Where: 2913-1 Torihara, Hakushu-cho, Hokuto-shi, Yamanashi Prefecture


Of course, no real discussion of whisky would be complete without mentioning the real mothership – Scotland. Located on the so-called Scotch whisky making capital of the island of Islay, Laphroaig (which translates as ‘broad hollow by the bay’) has followed the same revered process of making whisky for the past 200 years. The same family have been running the distillery since 1815, and proudly continue to uphold the practices and vital ingredients that make their iconic whisky. This includes peat cut by hand, the crucially cool waters of the Kilbride Stream and barley that has been malted on site. 

Currently, the distillery can be toured virtually, but when business resumes as normal, we suggest one of their many tours. For the most comprehensive, try the ‘Water to Whisky’ tour, lasting four to five hours. You will experience every aspect of the whisky making process, from cutting the peat to stopping for a dram or two in their iconic warehouse. It may be an arduous journey to reach this remote location, but you will be spoilt by the beauty and nature of this breathtaking island.

Where: Port Ellen, Isle of Islay, PA42 7DU


A Seattle-based micro-brewery, Westland found its feet as an independently owned enterprise with the ambitious pursuit of creating America’s finest single malts. This is no small feat, especially when competing with the titans of the whisky industry that can be found in the southern states of Kentucky and Tennessee. That being said, Westland has become a worthy contender against the Tennessee King, with Master Distiller Matt Hoffman named as American Master Distiller of the Year back in 2018.

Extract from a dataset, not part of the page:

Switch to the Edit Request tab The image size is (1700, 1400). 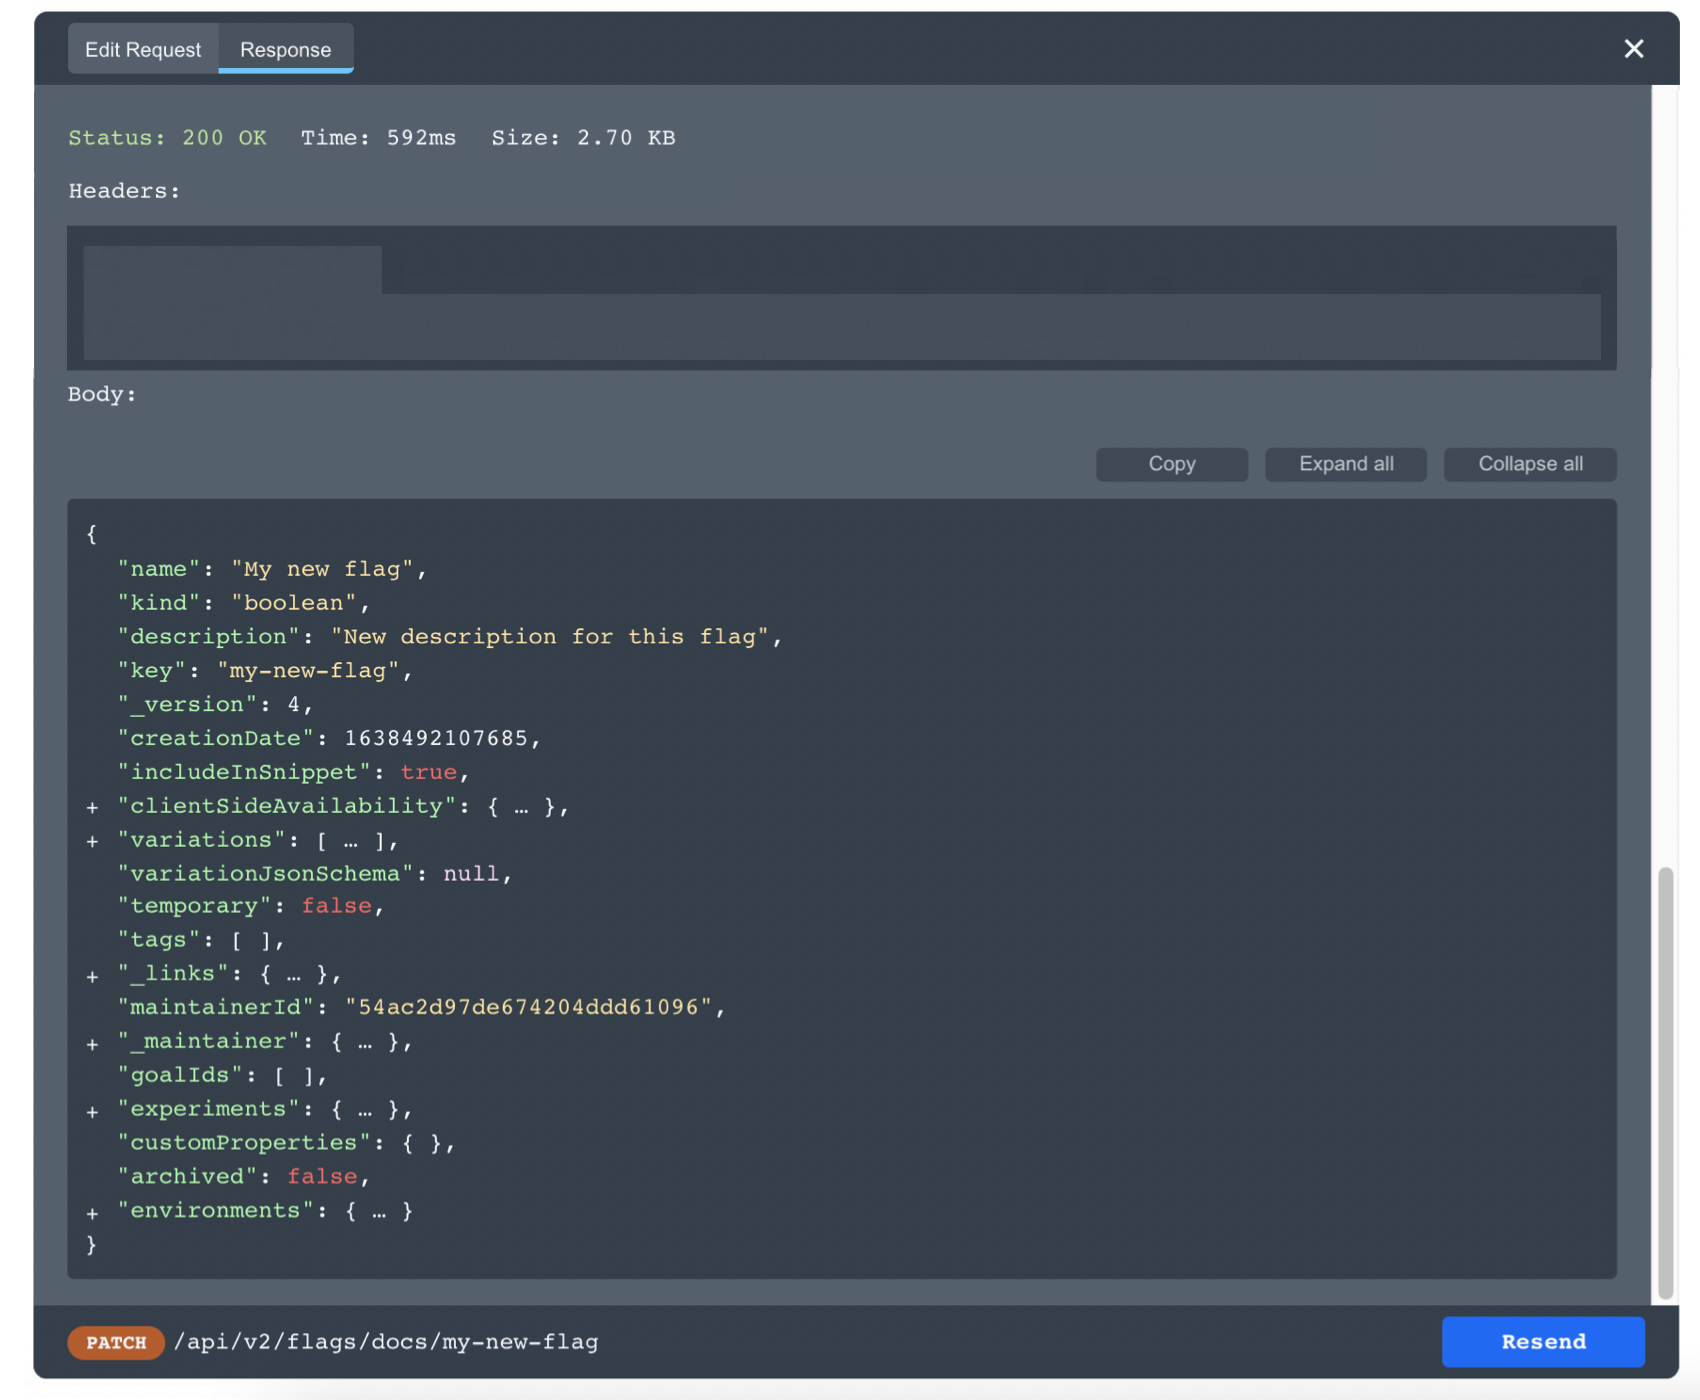pos(142,49)
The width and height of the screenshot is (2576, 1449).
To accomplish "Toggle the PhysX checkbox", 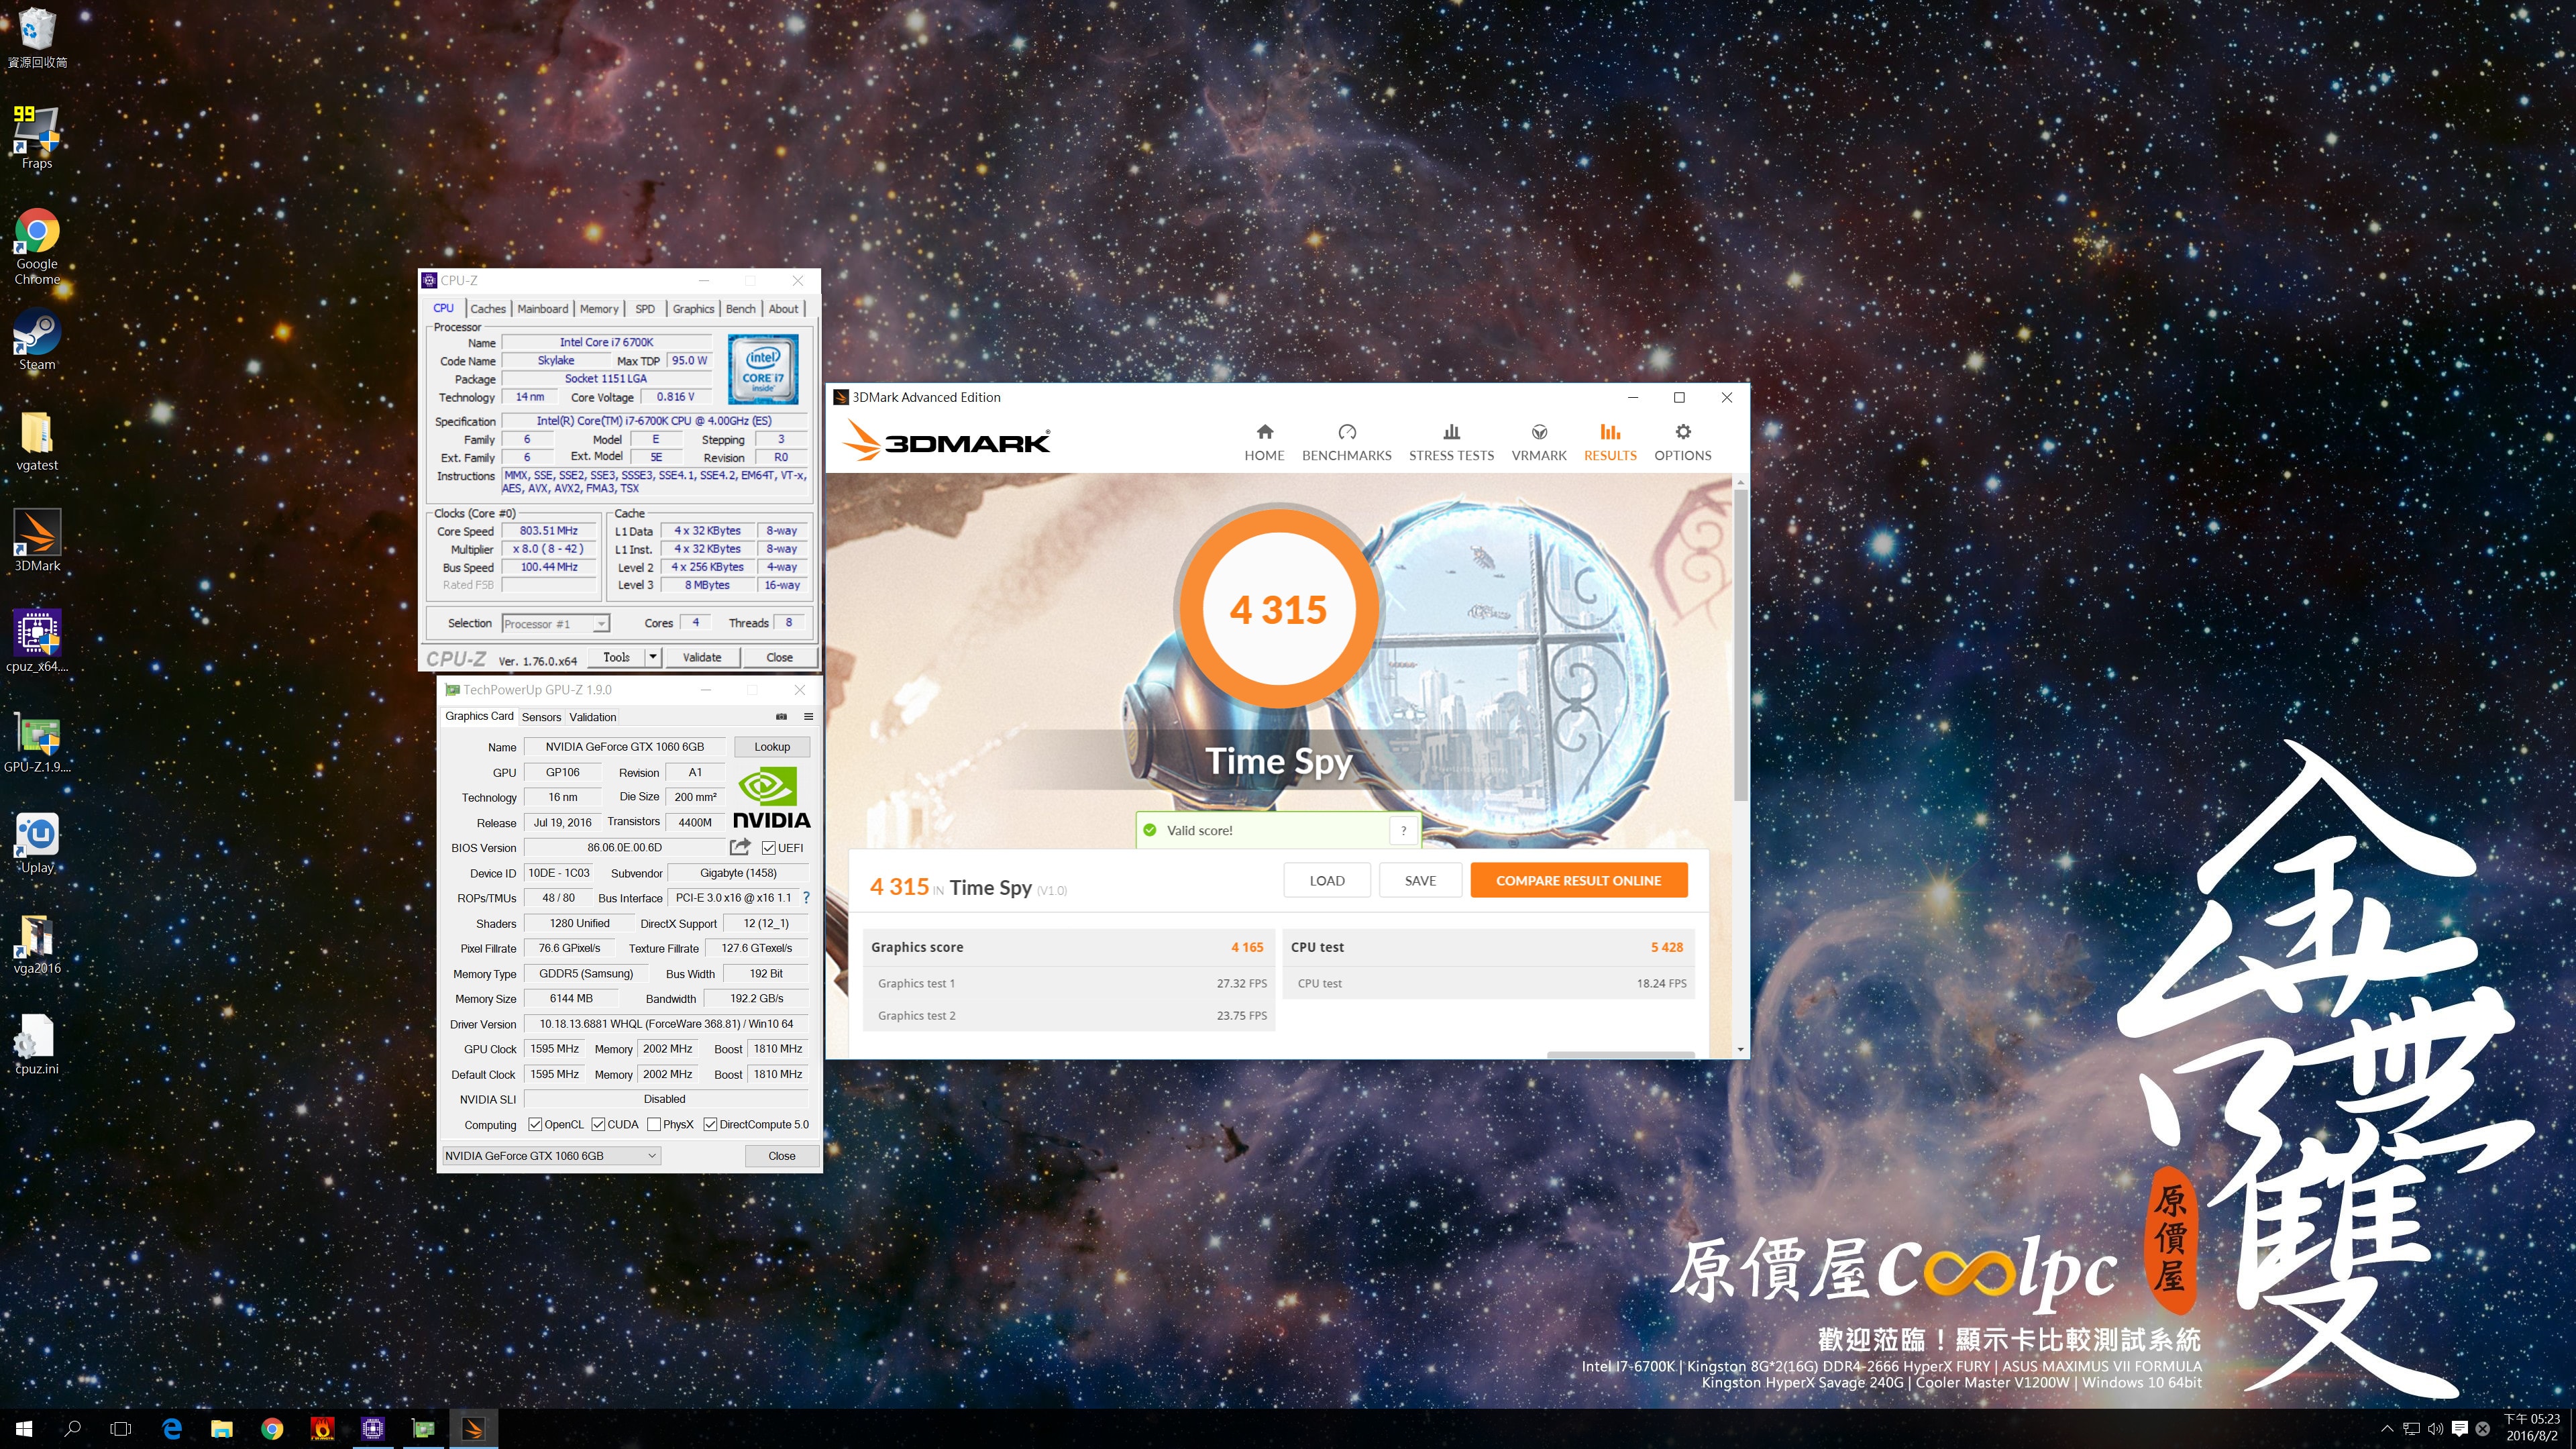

Following both traditional whisky-making methods, such as using Sherry wine casks in the maturation process, whilst also pursuing more innovative avenues, Westland makes its mark on the whisky frontiers in true Wild West fashion. With a produce that flourishes under the Pacific Northwest climate in one of the best barley growing regions worldwide, the brewery is currently only open for virtual tours but when circumstances permit, we suggest attending their week-long ‘Peat Week’ celebrations.